John met his lifetime companion Charlie Chiarelli in 1965 at the Avignon papal palace in France. (I have always wondered which one of them tried on the papal tiara first!) John and Charlie’s relationship of love did as much –– and possibly more –– in bearing witness to the Christlikeness of homosexual love as his life’s work writing and teaching about that. By the time he published “Taking a Chance on God” in 1988, the landscape had changed decisively. Now John McNeill was offering another challenge: if religions were not welcoming to lesbian, gay, and transgender people, why should we be open to them?
With “Freedom, Glorious Freedom” in 1995, the subtitle tells all: “The Spiritual Journey to the Fullness of Life for Gays, Lesbians, and Everybody Else.” In this book, he describes much of what happened to him along the way, especially how his spiritual life was enriched by being gay and vice versa. He does not strike out against those who wronged him, but describes with remarkable equanimity how the same Jesuit “discernment of spirits” brought him to coming out and speaking out. It was his position that living with integrity required congruence between truth and appearance that propelled John McNeill to both a mature, healthy self-acceptance and an equally mature, healthy insistence that the rest of us and the Church do the same. It was this message that he shared with clients and audiences, this congruency between what you see and what you get that made him who he was.
What John became in a lifetime of devotion to the Gospel and dedication to its demand for justice for all was an honest man in love –– this in sharp contrast to so many of his confreres who love with fear or who just fear. He did not need to hide Charlie, pretend that he was celibate, or choose between ministry and marriage. He had it all and deserved it all.
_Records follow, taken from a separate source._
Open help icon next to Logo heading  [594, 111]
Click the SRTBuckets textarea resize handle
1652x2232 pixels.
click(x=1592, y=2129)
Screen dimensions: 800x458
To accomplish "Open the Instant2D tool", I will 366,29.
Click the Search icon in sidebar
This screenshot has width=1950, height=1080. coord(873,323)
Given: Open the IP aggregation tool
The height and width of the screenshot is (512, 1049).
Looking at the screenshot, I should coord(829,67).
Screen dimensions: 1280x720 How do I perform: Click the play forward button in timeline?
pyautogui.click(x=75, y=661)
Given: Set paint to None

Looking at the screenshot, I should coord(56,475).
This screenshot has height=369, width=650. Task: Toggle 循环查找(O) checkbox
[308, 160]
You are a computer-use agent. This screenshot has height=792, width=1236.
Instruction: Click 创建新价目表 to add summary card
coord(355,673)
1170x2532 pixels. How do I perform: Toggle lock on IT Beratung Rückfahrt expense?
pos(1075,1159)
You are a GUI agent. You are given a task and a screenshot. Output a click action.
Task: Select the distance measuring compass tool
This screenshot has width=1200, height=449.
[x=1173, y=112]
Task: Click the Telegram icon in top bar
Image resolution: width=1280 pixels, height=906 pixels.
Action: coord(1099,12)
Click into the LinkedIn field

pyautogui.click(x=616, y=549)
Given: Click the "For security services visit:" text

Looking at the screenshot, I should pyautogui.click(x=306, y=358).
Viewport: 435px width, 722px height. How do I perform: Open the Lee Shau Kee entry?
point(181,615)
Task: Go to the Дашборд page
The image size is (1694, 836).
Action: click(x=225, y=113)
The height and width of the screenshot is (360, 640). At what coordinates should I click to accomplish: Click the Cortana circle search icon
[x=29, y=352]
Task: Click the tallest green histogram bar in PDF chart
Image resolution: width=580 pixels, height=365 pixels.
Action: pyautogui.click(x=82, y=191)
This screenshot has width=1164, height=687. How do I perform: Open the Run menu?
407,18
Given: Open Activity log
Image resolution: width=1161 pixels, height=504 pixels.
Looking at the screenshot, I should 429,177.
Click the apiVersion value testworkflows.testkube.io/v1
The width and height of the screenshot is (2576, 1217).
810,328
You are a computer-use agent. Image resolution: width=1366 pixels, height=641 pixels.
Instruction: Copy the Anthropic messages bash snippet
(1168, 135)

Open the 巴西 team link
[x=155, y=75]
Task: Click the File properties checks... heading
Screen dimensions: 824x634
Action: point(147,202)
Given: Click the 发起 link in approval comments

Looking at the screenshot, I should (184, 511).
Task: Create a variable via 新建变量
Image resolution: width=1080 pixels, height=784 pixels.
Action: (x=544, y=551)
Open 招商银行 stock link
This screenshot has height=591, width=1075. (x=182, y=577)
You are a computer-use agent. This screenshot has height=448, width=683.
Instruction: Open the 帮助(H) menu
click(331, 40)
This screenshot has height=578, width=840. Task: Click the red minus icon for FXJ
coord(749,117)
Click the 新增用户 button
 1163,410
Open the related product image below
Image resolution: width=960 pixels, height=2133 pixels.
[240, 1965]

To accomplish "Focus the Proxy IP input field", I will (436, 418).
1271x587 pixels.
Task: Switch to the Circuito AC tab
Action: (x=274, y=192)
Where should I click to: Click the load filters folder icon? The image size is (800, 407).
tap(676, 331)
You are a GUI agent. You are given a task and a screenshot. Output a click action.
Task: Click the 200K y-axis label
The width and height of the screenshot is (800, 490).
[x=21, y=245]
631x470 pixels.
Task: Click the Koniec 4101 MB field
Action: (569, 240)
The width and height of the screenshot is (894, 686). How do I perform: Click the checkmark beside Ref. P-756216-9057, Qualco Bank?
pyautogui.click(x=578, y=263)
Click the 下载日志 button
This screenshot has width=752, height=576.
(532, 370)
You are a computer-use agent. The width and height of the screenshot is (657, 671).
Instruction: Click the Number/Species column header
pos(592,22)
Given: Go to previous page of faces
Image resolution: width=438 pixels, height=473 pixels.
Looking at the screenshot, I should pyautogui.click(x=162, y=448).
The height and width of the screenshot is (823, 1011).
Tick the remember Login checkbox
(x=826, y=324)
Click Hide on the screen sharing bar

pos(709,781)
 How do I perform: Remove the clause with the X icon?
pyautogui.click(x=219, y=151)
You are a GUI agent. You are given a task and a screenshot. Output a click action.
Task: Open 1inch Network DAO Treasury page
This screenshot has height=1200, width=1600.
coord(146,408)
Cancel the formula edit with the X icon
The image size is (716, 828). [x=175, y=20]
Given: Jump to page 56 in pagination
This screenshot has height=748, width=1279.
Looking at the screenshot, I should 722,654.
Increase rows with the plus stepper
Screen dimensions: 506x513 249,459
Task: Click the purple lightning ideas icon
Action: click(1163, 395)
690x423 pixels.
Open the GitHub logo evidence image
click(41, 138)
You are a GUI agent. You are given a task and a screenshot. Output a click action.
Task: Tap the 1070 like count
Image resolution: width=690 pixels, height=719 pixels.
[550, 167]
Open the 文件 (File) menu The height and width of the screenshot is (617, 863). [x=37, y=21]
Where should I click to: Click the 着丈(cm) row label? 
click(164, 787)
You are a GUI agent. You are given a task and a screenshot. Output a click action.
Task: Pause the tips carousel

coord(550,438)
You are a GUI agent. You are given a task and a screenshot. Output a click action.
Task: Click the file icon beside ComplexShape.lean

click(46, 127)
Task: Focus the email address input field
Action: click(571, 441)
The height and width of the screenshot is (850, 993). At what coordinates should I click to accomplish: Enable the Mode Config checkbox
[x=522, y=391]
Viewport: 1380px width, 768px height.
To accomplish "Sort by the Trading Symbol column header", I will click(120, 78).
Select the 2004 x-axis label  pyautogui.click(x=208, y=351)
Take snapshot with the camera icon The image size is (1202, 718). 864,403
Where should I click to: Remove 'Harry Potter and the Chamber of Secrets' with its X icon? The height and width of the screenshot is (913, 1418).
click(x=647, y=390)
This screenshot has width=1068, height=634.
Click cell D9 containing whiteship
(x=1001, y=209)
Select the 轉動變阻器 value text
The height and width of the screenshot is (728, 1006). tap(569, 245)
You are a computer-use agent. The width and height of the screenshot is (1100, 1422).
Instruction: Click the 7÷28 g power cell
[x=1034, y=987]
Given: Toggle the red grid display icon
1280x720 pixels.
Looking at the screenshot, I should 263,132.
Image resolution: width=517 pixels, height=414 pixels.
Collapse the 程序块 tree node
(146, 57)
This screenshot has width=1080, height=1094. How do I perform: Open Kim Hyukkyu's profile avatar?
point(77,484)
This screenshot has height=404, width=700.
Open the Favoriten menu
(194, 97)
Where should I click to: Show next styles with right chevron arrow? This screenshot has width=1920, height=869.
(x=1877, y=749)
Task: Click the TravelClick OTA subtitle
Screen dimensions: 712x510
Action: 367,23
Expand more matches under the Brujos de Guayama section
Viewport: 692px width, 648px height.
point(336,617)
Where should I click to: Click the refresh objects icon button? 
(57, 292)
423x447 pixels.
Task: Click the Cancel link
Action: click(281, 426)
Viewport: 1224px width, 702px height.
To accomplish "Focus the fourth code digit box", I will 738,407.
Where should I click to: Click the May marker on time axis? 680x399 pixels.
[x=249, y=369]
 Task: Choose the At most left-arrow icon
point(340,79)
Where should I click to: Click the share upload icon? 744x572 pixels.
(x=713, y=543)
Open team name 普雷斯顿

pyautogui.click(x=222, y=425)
John did for Catholicism what Stonewall did for the world; he insisted on the need to fight back against those who would discriminate.
His great work earned him the opprobrium of Rome, but it also put the rest of us in his debt as he pioneered a struggle that by all Christian values ought to be long over by now, yet sadly is not.
He said that his tombstone will read, “Here Lies a Gay Priest Who Took a Chance on God!” Cynics among us would probably have given up on God, Jesus, the Church, and the Jesuits long ago had we not experienced John as friend and mentor. As we extend our deepest sympathy and prayer to his husband Charlie, we know John is amongst the saints forever and a day.
Father Bernárd Lynch, the co-chair of London Irish LGBT Network, has worked in Zambia, New York, and London, where he has carried out AIDS ministries and done both pastoral and psychotherapeutic work with people in oppressed communities, including closeted Roman Catholic priests. Following the 2012 publication of his memoir “If It Wasn’t Love,” in which he discussed his 1998 marriage to husband Billy Desmond, Father Lynch was expelled from his Roman Catholic order, the Society of African Missions.